Pipeline Reliability (D-1)
Ticket #70: Data Pipeline Reliability and Project Ecosystem Alignment
Type: Improvement / Refactoring
Affected Component: code_source_simule/pipeline.py, Cron Task, tests/test_pipeline.py, project_docs/
1. Context and Strategic Objective
In accordance with the project's non-functional requirements, particularly Reliability and Automation, the daily data pipeline must be infallible. The strategic objective is to ensure complete and lossless market data collection, even in the event of a minor technical incident.
2. Description of the Initial Approach (the Vulnerability)
The initial approach was based on strict temporal execution. A cron task was configured to launch the pipeline.py script every evening at 11:59 PM, with the mission of retrieving the closing prices for the same day (Day D). This architecture was fragile and risked irretrievable data loss in the event of a failure.
3. Implemented Architecture and Logic
The new architecture abandons time dependency in favor of explicit business logic. The script, now executed early in the morning of Day D, systematically requests the previous day's data (Day D-1) from the Marketstack API, ensuring data availability and finality.
4. Justification and Benefits
This architecture is fundamentally more robust, resilient to failures, and decouples the business logic from the execution infrastructure, thereby improving the system's reliability and maintainability.
5. Audit and Strengthening of the Test Suite
The change in logic necessitated an audit of tests/test_pipeline.py. The investigation revealed that the existing tests were insufficient and covered neither input data corruption nor the new temporal logic. The test suite was therefore strengthened with two critical security tests:
- An "Anti-Corruption" Test: To validate that the pipeline does not crash when faced with a malformed CSV.
- A "Time Guardian" Test: To lock in the D-1 data retrieval behavior.
6. Update of the Technical Documentation
A code change is only complete when its documentation is aligned. a complete audit of the documentation (project_docs/docs/features/) was conducted.
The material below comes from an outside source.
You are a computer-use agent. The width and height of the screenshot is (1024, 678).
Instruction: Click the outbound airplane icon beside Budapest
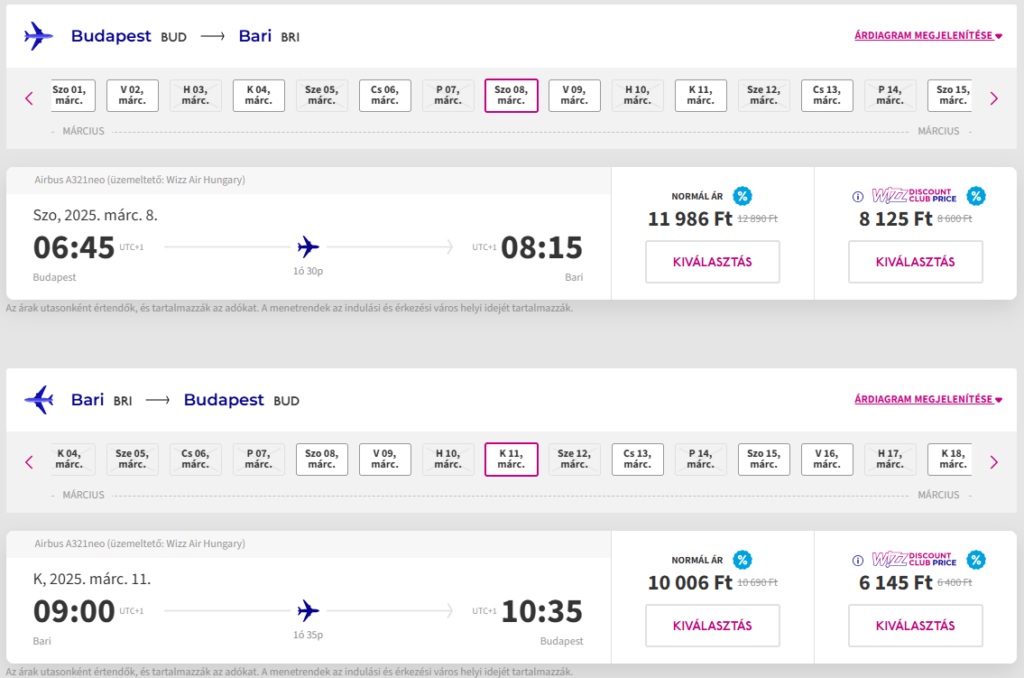click(38, 37)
- Investigation Process: The analysis revealed that chapters 1, 2, and 3 contained obsolete descriptions concerning the pipeline's timing, the freshness of the data ("the latest prices"), and the manual commands.
- Root Cause: The documentation was no longer synchronized with the actual behavior of the code, creating a dangerous "documentation debt" for future maintenance.
- Implemented Solution: The entire documentation was meticulously rewritten to reflect the new D-1 logic, the increased robustness against file format errors, and the correct operational procedures (commands, cron configuration).
- Justification: This action ensures that the documentation remains a reliable source of truth, preventing future errors and facilitating the integration of new contributors.